Let's face it... smoking is dumb! There's no rational excuse or reason to smoke... but some of us do even knowing the risks. Having said that, we don't smoke while pumping gas in our car nor do we smoke while trying to abort a cluster headache with oxygen therapy. That would be really dumb and a fast way to exit the gene pool.
When it comes to using oxygen therapy as an acute treatment and abortive for cluster headache, it's all a matter of discipline, proper procedures and safety awareness.
As long as you exercise common sense and follow simple safety procedures, using oxygen therapy to abort cluster headaches is safe. It's the least expensive acute treatment you can be prescribed as an abortive, and if the flow rate is high enough to support hyperventilation, it can be a very effective abortive with abort times comparable to imitrex injections.
There are two things you need to do when you present your neurologist with the above paper and discuss the relevant facts:
1. Tell him you are aware of the safety aspects of oxygen therapy and that you are willing to sign a hold-harmless agreement attesting to that.
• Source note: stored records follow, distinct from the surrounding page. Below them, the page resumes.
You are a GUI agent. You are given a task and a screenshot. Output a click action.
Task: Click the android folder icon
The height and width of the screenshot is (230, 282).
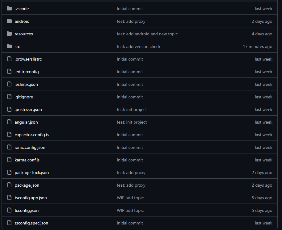(x=9, y=21)
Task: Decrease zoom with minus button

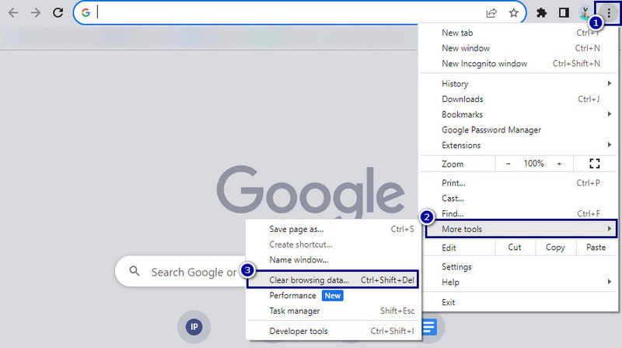Action: pos(508,163)
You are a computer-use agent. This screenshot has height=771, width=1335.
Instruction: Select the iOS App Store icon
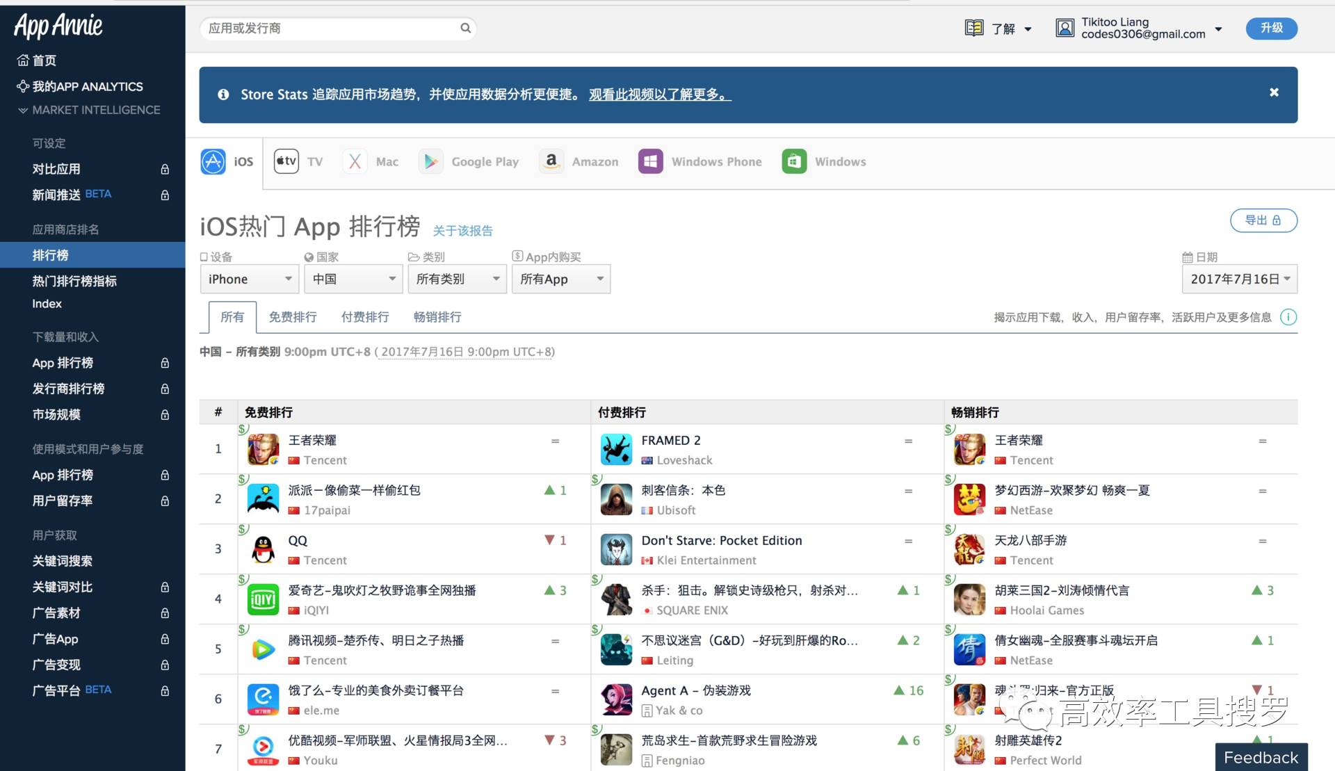[x=213, y=161]
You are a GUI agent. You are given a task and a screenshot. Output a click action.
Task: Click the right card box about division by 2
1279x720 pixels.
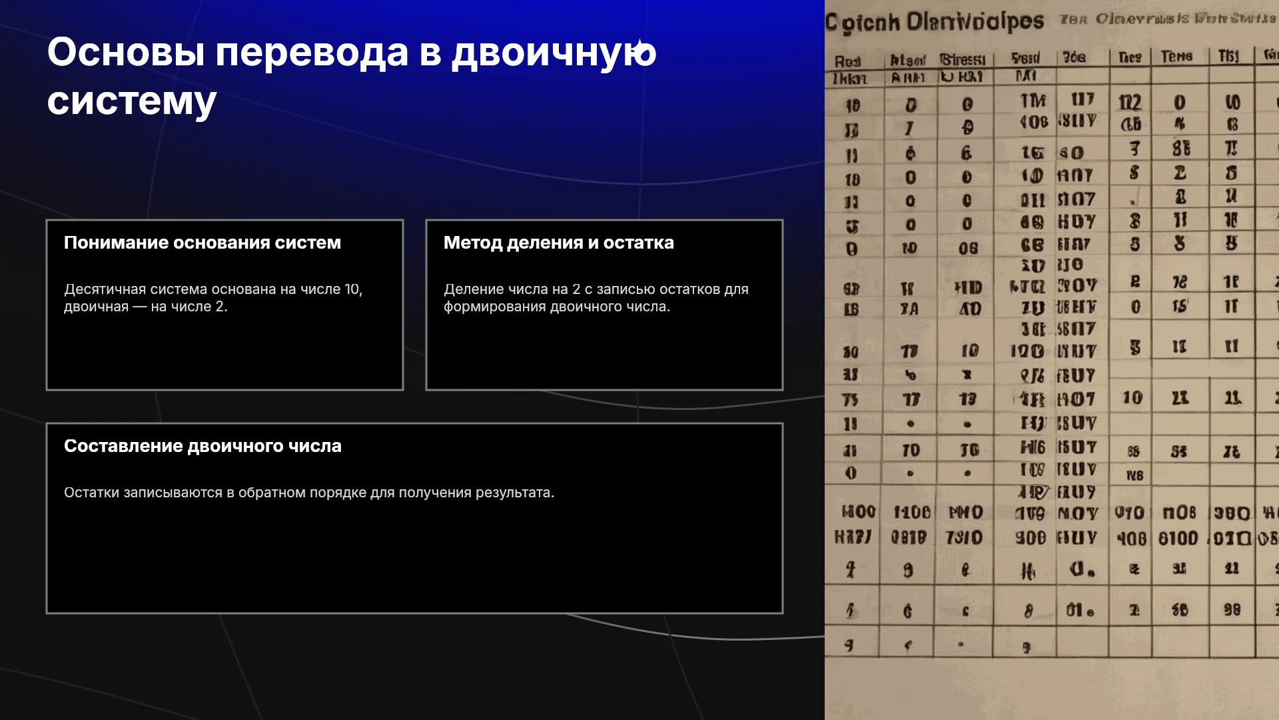(604, 305)
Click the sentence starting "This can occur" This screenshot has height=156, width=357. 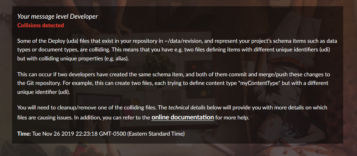103,75
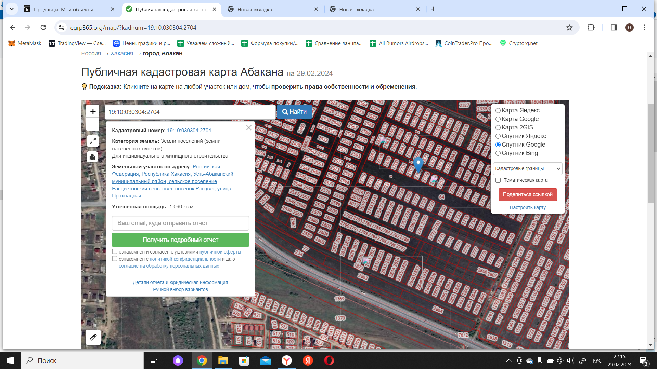
Task: Select Карта Яндекс radio option
Action: (x=498, y=110)
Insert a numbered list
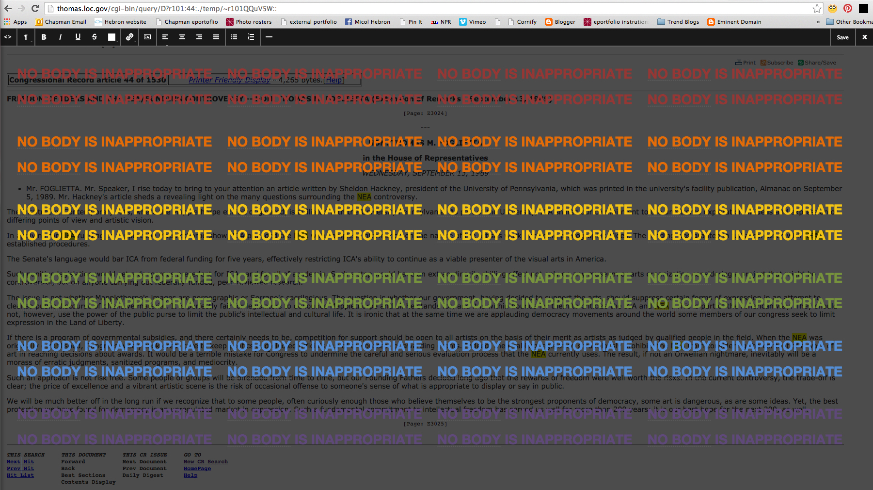This screenshot has width=873, height=490. pyautogui.click(x=251, y=37)
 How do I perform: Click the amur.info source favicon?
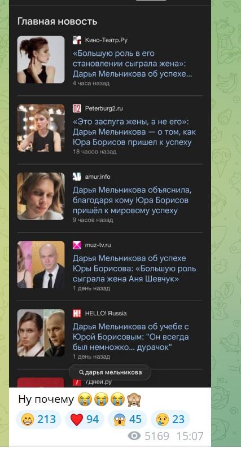click(77, 177)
2. Tell him you have a designated No-Smoking Room, porch, or deck equipped with a fire extinguisher and posted with "No Smoking" and "Oxygen In Use" signs where you can go to use oxygen therapy to abort your cluster headaches and store the oxygen cylinders.
If you do this much, you'll have a better than average chance of receiving the Rx for oxygen therapy from your neurologist.
Remember, you are your own best advocate when it comes to finding the most effective treatment for you cluster headaches. Armed with the above information, you have plenty of facts supporting the use of oxygen therapy even if you do smoke. When you next meet with your neurologist, be polite but firm when you question the logic and rationale behind his decision to refuse you the benefits of oxygen therapy.